◆ **Supplied text**
+ + +

We are asking that shareholders keep up the pressure on the Board so that
it does not have the opportunity to block the sale of the Company. That is why
we are asking you to join us in calling a Special Meeting of shareholders at
which you will have an opportunity to vote on proposals designed to maximize the
current value of your shares, including a proposal to remove the existing Board
and to replace it with directors who will seek to sell the company for $16 or
more. These proposals are described in detail in the enclosed Solicitation
Statement which you should review carefully.
IF YOU THINK SHAREHOLDERS SHOULD HAVE THE OPPORTUNITY TO DECIDE THE
COMPANY'S FUTURE, SIMPLY EXECUTE AND RETURN THE GOLD AGENT DESIGNATION CARD.
Although a separate vote will then be necessary on the shareholder proposals,
the calling of a Special Meeting will send a clear message to Rexene's board
that you want action now on maximizing current shareholder value.

+ + +

◆ **Dataset extract**

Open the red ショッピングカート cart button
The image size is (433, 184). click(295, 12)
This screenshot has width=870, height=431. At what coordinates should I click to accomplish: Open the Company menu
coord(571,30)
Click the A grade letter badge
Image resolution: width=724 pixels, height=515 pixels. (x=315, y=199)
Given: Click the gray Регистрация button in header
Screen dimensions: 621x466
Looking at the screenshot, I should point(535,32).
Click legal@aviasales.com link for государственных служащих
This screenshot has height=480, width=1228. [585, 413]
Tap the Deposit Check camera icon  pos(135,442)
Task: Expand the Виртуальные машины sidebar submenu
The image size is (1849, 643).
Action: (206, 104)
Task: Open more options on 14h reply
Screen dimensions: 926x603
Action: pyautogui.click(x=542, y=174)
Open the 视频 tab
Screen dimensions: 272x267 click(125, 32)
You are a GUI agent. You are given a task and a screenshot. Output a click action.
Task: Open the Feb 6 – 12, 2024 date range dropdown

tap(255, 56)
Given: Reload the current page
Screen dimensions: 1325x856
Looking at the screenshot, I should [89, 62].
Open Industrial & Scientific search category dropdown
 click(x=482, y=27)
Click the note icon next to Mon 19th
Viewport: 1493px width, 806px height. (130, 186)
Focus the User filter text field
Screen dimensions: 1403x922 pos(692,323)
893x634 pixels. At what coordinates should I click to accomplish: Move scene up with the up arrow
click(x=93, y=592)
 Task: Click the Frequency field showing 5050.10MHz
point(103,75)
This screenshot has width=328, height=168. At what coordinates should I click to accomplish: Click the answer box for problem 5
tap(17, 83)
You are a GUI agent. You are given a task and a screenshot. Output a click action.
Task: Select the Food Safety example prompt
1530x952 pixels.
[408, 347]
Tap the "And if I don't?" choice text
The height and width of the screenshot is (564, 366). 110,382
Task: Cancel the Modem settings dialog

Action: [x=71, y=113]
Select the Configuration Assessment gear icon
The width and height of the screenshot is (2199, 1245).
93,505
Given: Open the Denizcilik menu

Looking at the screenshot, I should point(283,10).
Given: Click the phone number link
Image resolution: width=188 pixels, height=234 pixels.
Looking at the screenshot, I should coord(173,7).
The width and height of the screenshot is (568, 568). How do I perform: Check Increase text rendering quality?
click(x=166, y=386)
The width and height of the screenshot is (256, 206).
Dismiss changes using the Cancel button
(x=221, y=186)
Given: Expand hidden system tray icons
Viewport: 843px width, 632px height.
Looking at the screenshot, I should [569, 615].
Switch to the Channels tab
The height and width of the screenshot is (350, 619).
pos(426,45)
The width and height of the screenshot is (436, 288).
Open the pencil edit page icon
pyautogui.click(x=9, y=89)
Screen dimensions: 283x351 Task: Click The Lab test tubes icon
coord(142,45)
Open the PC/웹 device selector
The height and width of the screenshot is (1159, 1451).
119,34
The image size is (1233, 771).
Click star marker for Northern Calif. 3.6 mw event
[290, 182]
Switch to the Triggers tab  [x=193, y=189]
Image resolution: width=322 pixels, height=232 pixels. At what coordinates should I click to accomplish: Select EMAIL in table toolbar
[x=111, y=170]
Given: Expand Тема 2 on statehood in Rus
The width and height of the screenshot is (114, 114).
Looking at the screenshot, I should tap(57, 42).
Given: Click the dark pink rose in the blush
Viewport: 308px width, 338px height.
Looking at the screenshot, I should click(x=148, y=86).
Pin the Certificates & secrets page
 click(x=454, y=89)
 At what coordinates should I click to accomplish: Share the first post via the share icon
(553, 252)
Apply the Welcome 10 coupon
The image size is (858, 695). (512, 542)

+ + +

◆ **What needs to be done**
Reproduce the shareholder letter verbatim from "IF YOU THINK" up to and including "current shareholder value.". The rows have nothing to do with the shareholder letter.

◆ **Solution to the problem**
IF YOU THINK SHAREHOLDERS SHOULD HAVE THE OPPORTUNITY TO DECIDE THE
COMPANY'S FUTURE, SIMPLY EXECUTE AND RETURN THE GOLD AGENT DESIGNATION CARD.
Although a separate vote will then be necessary on the shareholder proposals,
the calling of a Special Meeting will send a clear message to Rexene's board
that you want action now on maximizing current shareholder value.